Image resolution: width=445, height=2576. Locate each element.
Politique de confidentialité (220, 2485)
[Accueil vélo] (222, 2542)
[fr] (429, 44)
...
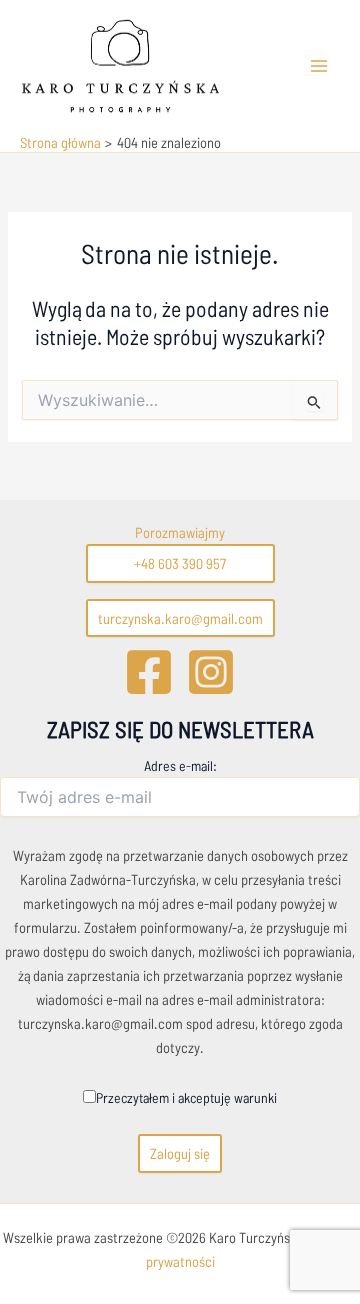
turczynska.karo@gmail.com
* * *
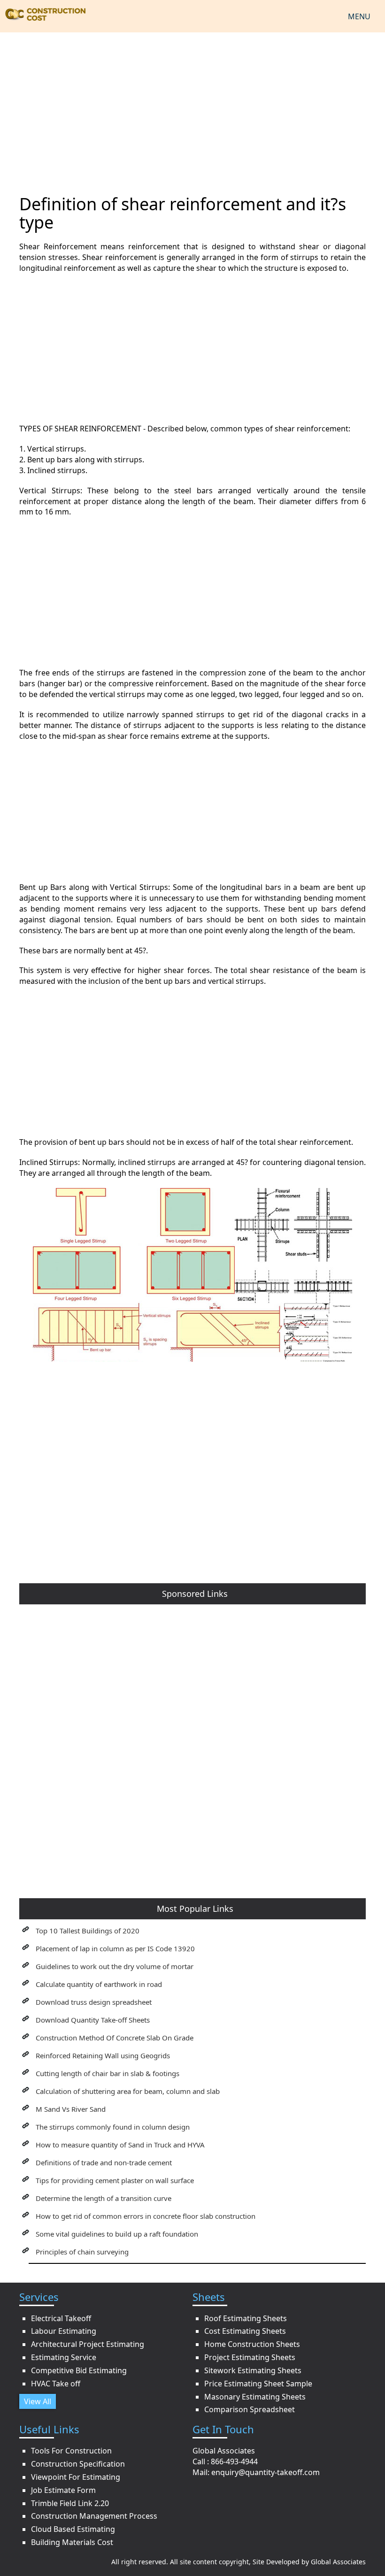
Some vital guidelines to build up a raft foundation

* Exercise details *
Wherever the line holding "Image resolution: width=445, height=2576." falls in the entries above, copy exactly from it through the line holding "[fr] (429, 44)", inclusive, and add nothing.

* Written solution *
Image resolution: width=445, height=2576. Locate each element.
Politique de confidentialité (220, 2485)
[Accueil vélo] (222, 2542)
[fr] (429, 44)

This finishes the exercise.